Nias Regency is a regency in North Sumatra province, Indonesia; it lies on the east side of Nias Island. The regency originally covered the entire island, but was reduced to the northern half, with an area of 3,495.39 square kilometres, following the creation of the new regency of South Nias on 25 February 2003. It was further reduced by the creation of the new regencies of North Nias (Kabupaten Nias Utara) and West Nias (Kabupaten Nias Barat) and the independent municipality of Gunungsitoli from other parts of Nias Regency on 29 October 2008. Since the separation of the new regencies and municipality, the reduced Regency now covers 853.44 km^{2} of land in the eastern part of the island (partly surrounding the coastal city of Gunungsitoli), and had a population of 131,377 at the 2010 Census and 146,672 at the 2020 Census; the official estimate as of mid-2024 was 155,629 (comprising 76,052 males and 79,577 females). Its seat is the town of Gido.

== Administration ==
The regency was previously divided administratively into 32 districts (kecamatan). However, following the creation on 29 October 2008 of the new North Nias Regency, West Nias Regency and the newly independent city of Gunungsitoli, the residual Nias Regency was composed of only nine districts, although a tenth district (Sogaeadu) was created in 2012 from part of Gido district. These districts are tabulated below with their areas (in km^{2}) and their 2010 Census and 2020 Census populations, together with the official estimates as of mid-2024. The table also includes the locations of the district administrative centres, the number of administrative villages (all classed as rural desa) in each district, and its postal code.

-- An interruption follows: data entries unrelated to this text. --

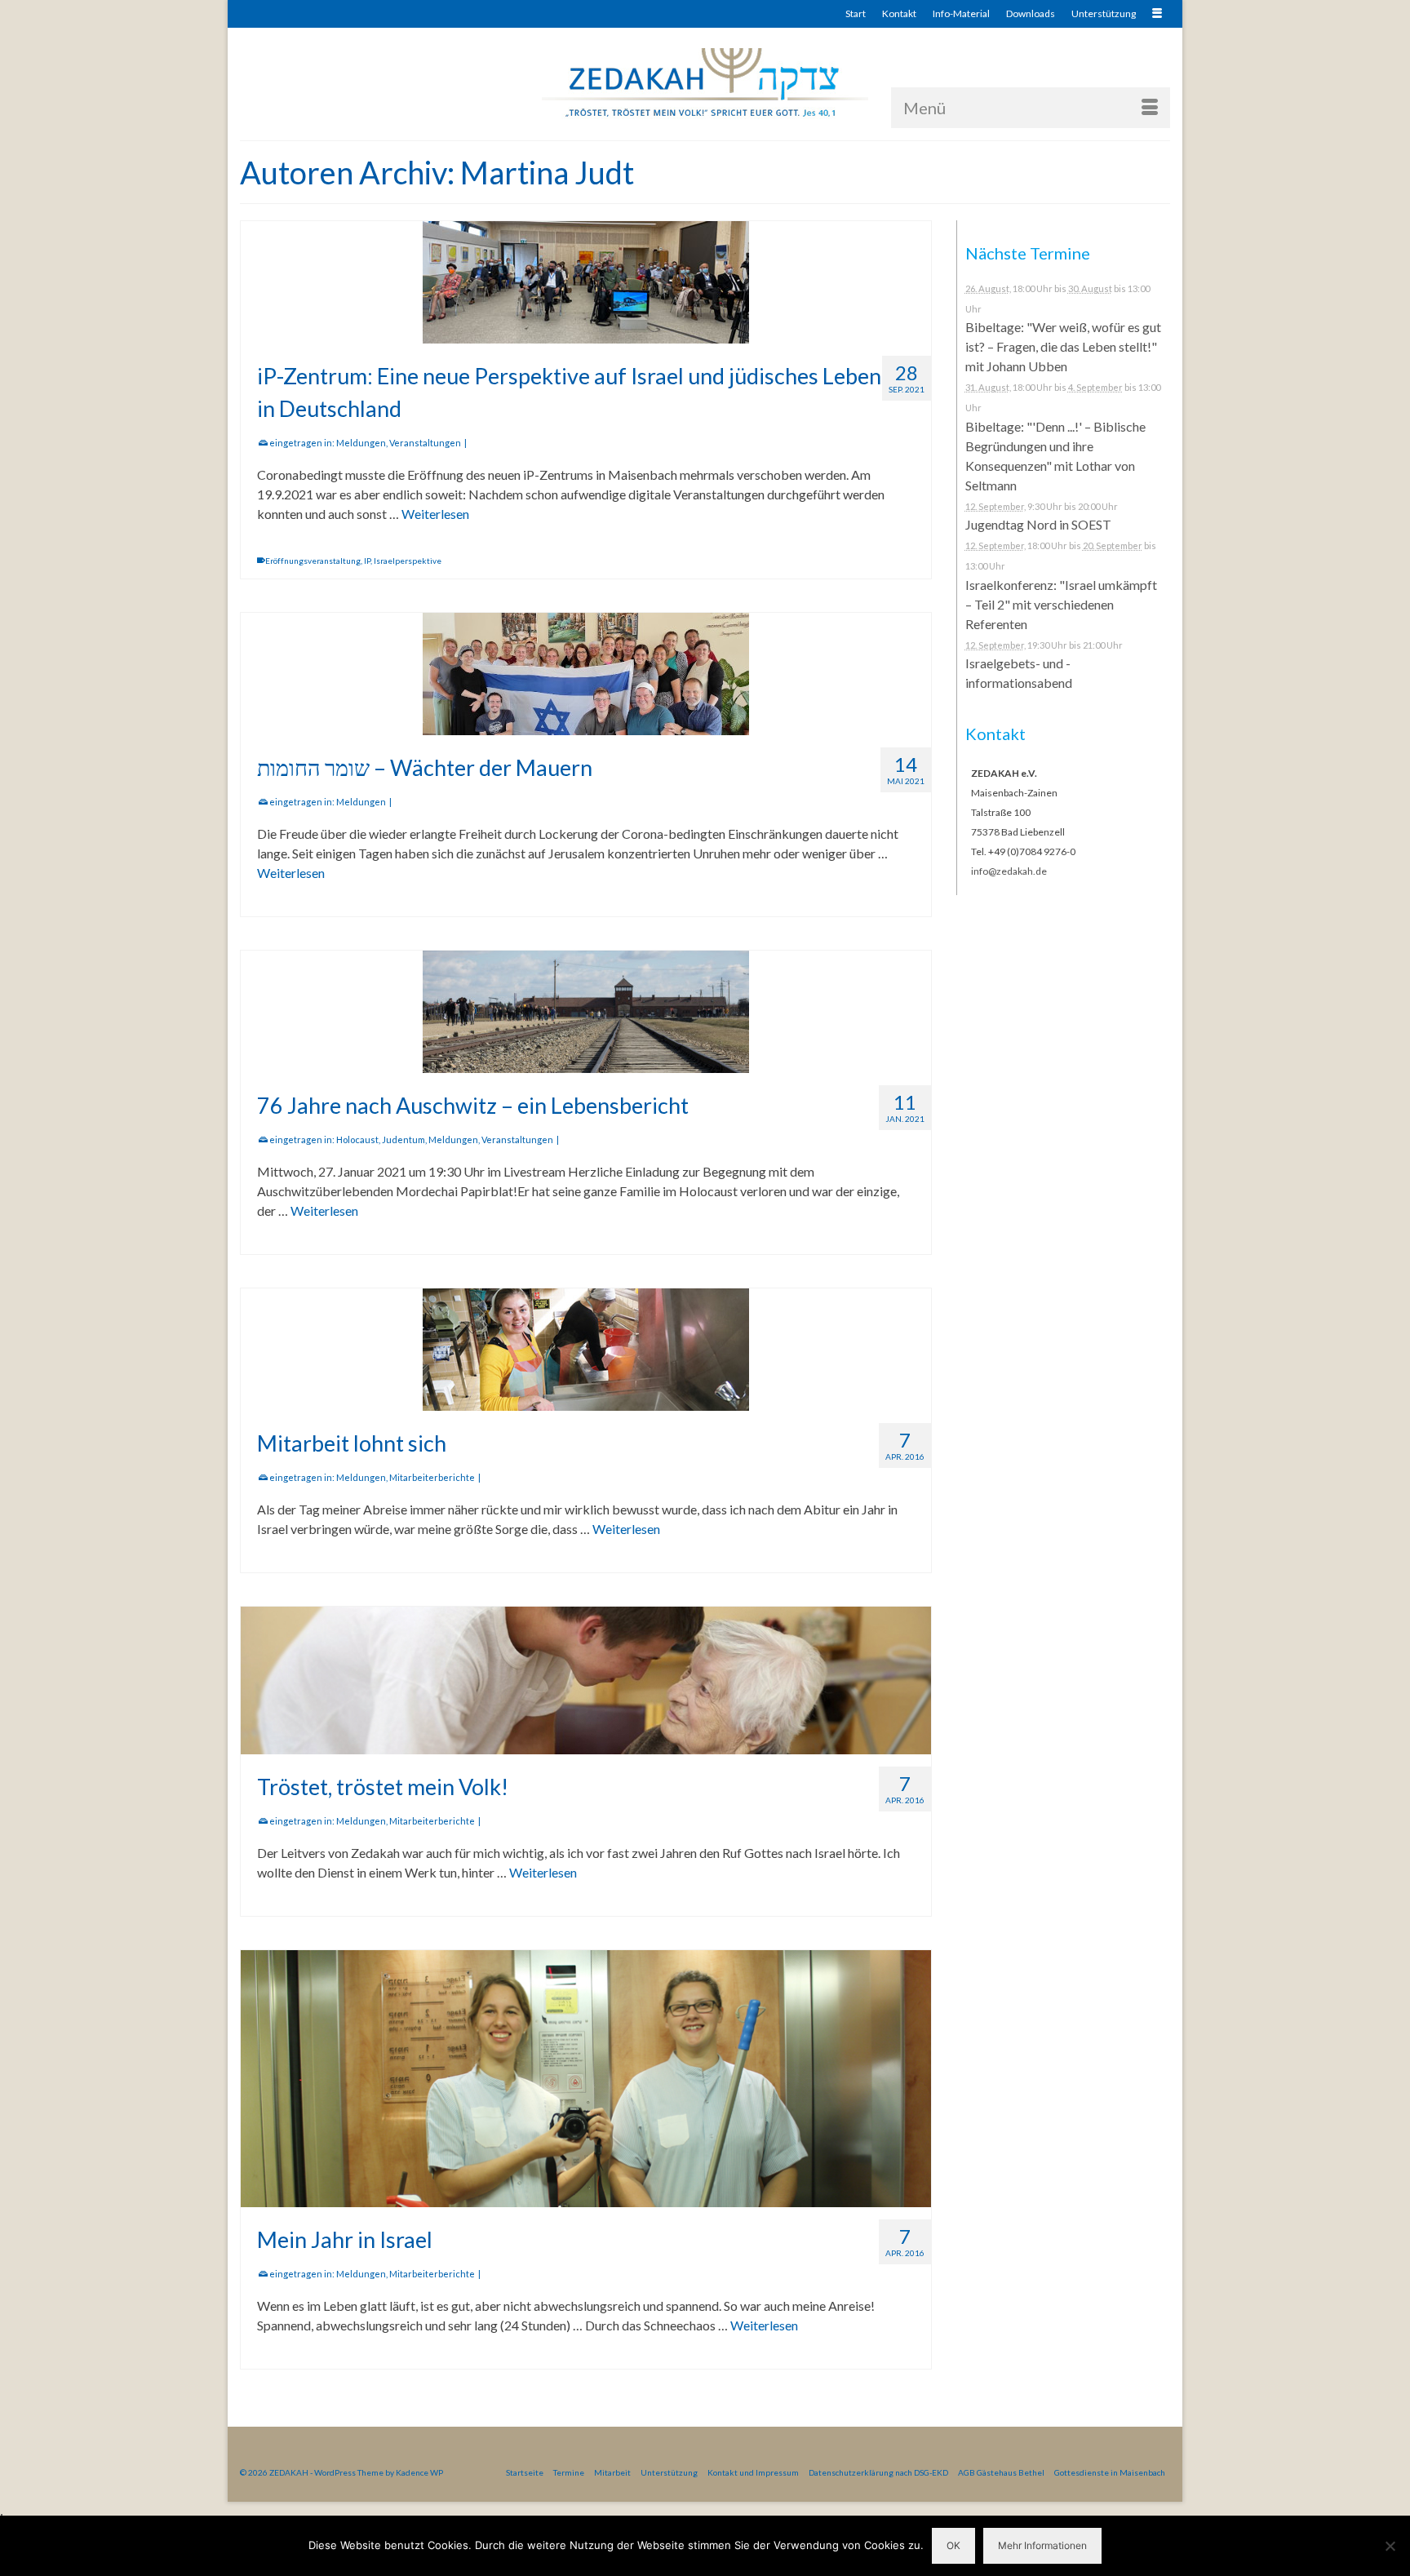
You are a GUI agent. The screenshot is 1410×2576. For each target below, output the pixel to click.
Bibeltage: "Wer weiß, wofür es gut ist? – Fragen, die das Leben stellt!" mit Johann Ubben (1063, 346)
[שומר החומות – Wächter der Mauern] (586, 674)
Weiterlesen (435, 513)
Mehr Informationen (1042, 2545)
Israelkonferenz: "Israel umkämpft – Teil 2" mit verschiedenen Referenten (1061, 604)
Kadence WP (419, 2472)
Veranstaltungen (425, 442)
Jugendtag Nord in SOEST (1038, 524)
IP (367, 560)
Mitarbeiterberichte (432, 1477)
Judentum (403, 1139)
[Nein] (1389, 2546)
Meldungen (361, 442)
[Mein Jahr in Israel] (586, 2078)
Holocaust (357, 1139)
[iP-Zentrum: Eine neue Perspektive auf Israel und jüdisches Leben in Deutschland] (586, 282)
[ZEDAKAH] (705, 83)
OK (953, 2545)
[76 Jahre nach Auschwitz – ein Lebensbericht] (586, 1012)
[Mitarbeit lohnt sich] (586, 1349)
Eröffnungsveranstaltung (313, 560)
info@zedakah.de (1009, 871)
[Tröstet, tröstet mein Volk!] (586, 1680)
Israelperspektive (407, 560)
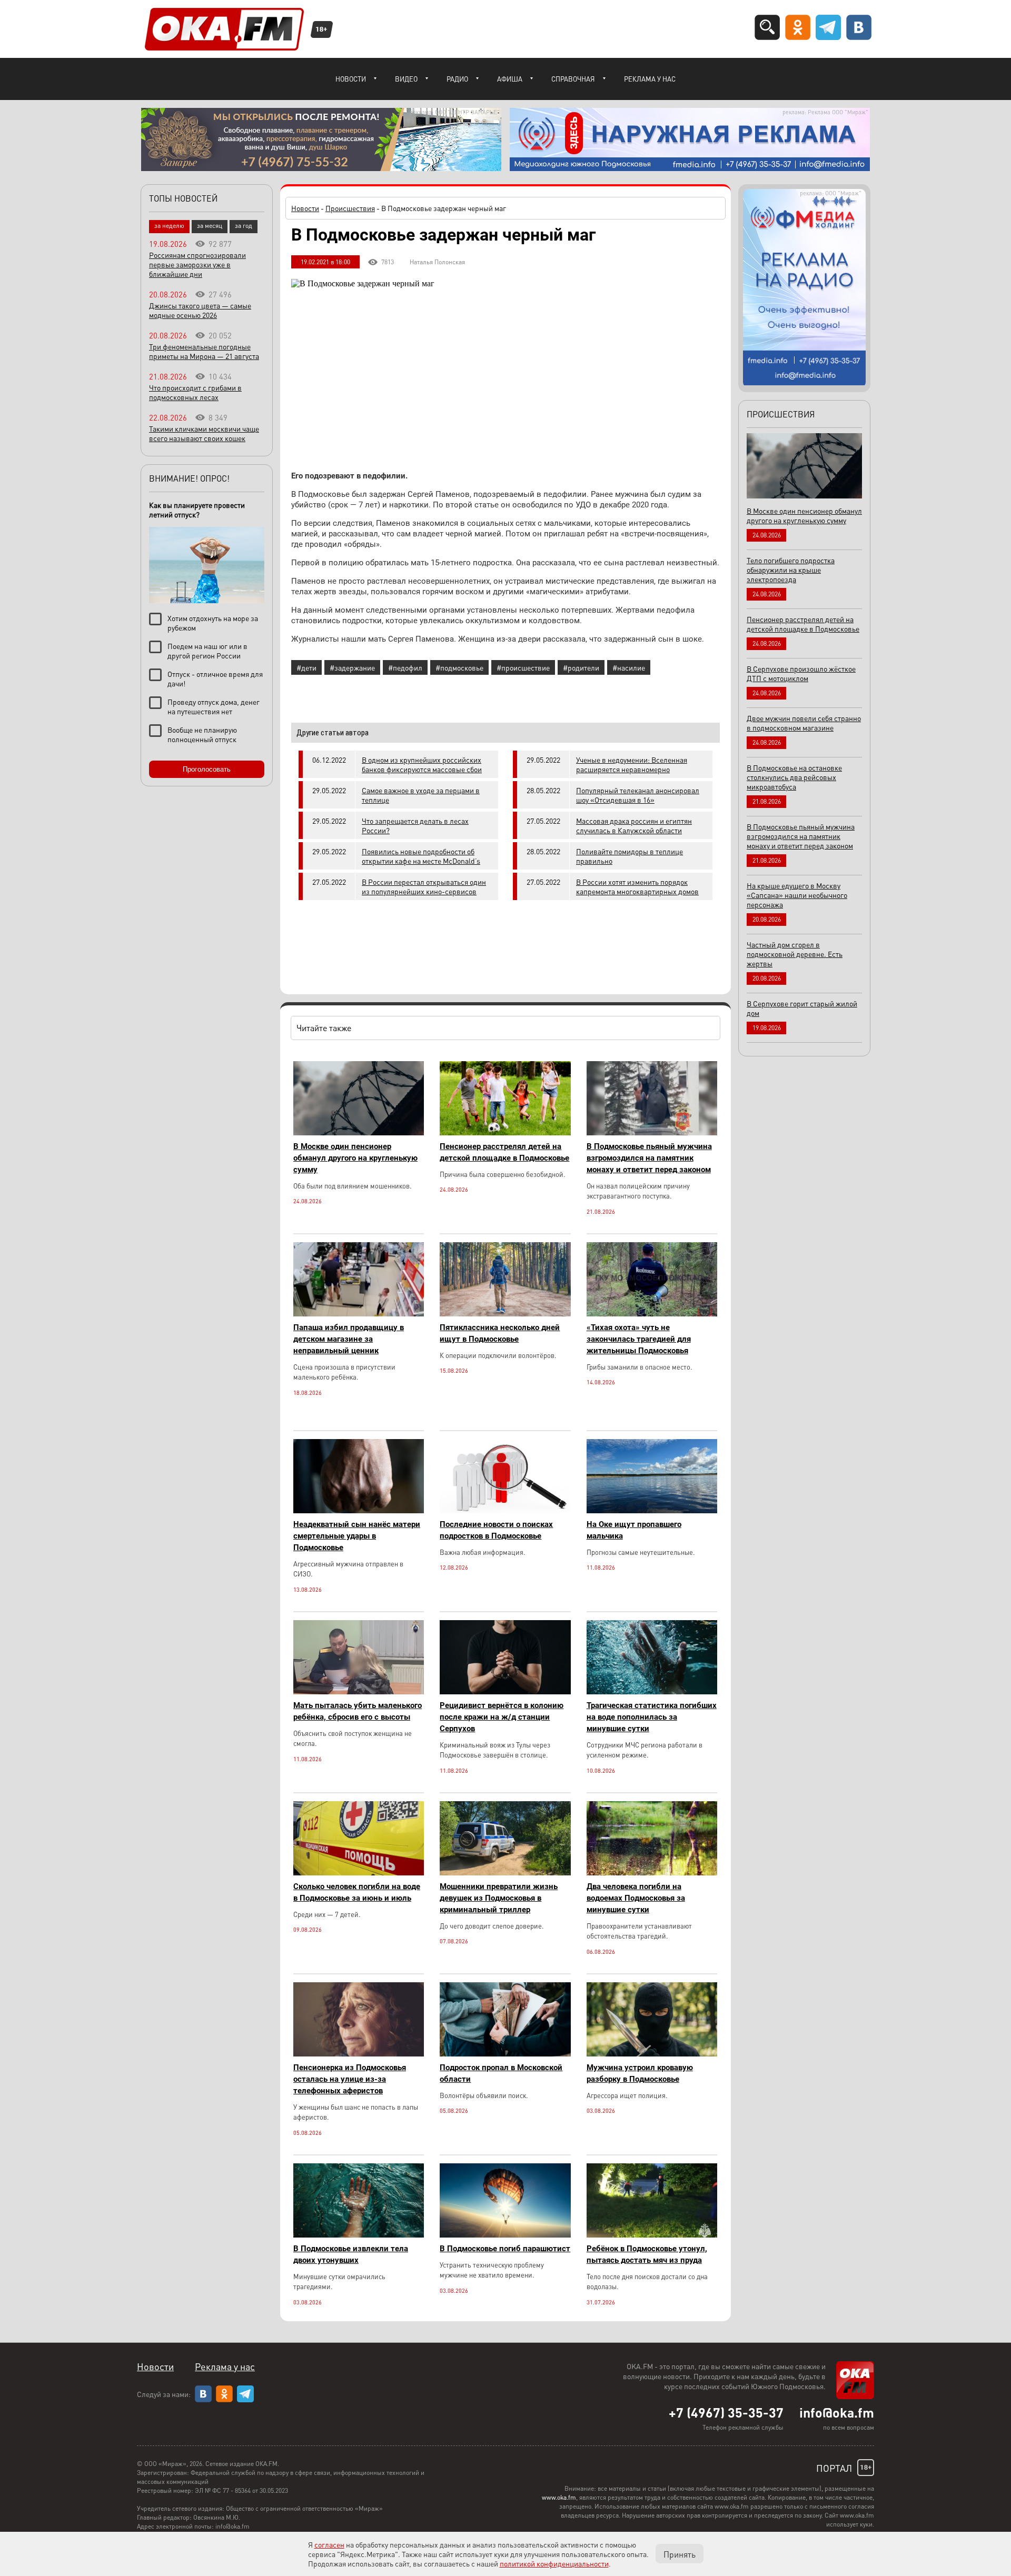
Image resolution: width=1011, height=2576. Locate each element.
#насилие (628, 667)
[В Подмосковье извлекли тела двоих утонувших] (358, 2234)
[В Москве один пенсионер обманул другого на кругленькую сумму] (358, 1132)
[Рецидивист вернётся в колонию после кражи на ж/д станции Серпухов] (505, 1691)
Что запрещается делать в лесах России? (415, 825)
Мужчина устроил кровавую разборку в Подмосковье (640, 2073)
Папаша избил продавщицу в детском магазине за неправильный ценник (348, 1339)
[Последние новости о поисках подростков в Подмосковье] (505, 1510)
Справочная (573, 78)
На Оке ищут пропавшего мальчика (634, 1530)
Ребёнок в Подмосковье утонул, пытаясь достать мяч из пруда (647, 2254)
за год (243, 225)
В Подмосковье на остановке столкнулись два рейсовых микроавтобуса (794, 777)
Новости (350, 78)
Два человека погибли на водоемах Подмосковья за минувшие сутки (636, 1898)
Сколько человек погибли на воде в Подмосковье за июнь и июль (356, 1892)
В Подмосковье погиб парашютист (505, 2248)
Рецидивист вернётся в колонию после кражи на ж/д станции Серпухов (501, 1717)
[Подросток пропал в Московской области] (505, 2053)
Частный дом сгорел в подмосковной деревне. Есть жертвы (795, 954)
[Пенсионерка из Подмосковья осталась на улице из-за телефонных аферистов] (358, 2053)
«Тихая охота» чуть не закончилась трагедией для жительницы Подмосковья (639, 1339)
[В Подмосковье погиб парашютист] (505, 2234)
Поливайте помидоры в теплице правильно (629, 855)
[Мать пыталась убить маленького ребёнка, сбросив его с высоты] (358, 1691)
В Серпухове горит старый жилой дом (802, 1008)
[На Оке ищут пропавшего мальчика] (652, 1510)
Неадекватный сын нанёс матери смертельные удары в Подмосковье (356, 1536)
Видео (406, 78)
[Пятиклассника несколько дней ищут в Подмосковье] (505, 1313)
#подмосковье (459, 667)
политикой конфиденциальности (554, 2563)
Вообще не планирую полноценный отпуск (202, 734)
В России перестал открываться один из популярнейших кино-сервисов (424, 886)
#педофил (405, 667)
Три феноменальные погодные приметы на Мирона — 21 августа (204, 351)
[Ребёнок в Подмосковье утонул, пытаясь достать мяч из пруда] (652, 2234)
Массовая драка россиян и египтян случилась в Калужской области (634, 825)
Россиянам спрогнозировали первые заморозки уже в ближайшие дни (197, 264)
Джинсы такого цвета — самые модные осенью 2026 (200, 310)
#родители (581, 667)
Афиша (509, 78)
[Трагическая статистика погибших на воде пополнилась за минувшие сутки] (652, 1691)
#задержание (352, 667)
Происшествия (350, 208)
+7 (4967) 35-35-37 (726, 2412)
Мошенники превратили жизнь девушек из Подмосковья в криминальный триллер (499, 1898)
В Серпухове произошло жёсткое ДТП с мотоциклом (801, 673)
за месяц (209, 225)
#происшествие (523, 667)
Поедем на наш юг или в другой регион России (207, 650)
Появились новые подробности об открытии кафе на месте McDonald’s (421, 855)
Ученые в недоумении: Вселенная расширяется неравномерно (631, 764)
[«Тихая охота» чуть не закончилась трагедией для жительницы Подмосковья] (652, 1313)
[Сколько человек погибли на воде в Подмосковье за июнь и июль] (358, 1872)
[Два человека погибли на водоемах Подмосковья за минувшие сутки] (652, 1872)
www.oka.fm (559, 2497)
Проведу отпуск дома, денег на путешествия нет (213, 706)
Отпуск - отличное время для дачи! (215, 678)
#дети (306, 667)
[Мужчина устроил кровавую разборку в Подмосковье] (652, 2053)
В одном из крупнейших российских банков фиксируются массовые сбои (422, 764)
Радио (457, 78)
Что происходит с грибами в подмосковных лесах (195, 392)
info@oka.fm (836, 2412)
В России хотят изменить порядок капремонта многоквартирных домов (637, 886)
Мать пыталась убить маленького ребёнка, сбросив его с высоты (357, 1711)
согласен (329, 2544)
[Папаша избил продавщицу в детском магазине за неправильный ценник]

| Kode Wilayah | Name of District (kecamatan) | Area in km^{2} | Pop'n Census 2010 | Pop'n Census 2020 | Pop'n Estimate mid 2024 | Admin centre | No. of villages | Post code |
|---|---|---|---|---|---|---|---|---|
| 12.04.10 | Idanogawo | 138.66 | 25,675 | 26,967 | 28,456 | Tetehosi | 28 | 22872 |
| 12.04.11 | Bawolato | 204.46 | 22,965 | 25,113 | 26,610 | Sisarahili Bawolato | 25 | 22876 |
| 12.04.27 | Ulugawo | 65.97 | 9,740 | 10,191 | 10,679 | Holi | 14 | 22861 |
| 12.04.06 | Gido | 110.06 | 31,660 | 23,326 | 25,101 | Hiliweto | 21 | 22871 |
| 12.04.35 | Sogae'adu | 41.27 | ^{(a)} | 11,749 | 12,479 | Sogae'adu | 11 | 22871 |
| 12/04.28 | Ma'u | 61.19 | 9,424 | 10,584 | 11,399 | Lasara Siwalubanua | 11 | 22855 |
| 12.04.29 | Somolo-molo | 44.85 | 6,162 | 6,558 | 6,918 | Somolo-molo | 11 | 22871 |
| 12.04.05 | Hiliduho | 65.08 | 9,126 | 9,830 | 10,417 | Hiliduho | 16 | 22854 |
| 12.04.20 | Hiliserangkai | 61.92 | 7,583 | 12,676 | 13,339 | Dahadano Botombawo | 15 | 22850 |
| 12.04.21 | Botomuzoi | 59.98 | 9,042 | 9,678 | 10,231 | Hiliwa'ele I | 18 | 22815 |
|  | Totals | 853.44 | 131,377 | 146,672 | 155,629 | Gido | 170 |  |

Note: (a) the population of Songaeadu District in 2010 is included with the figure for Gido District (from which it was split in 2012).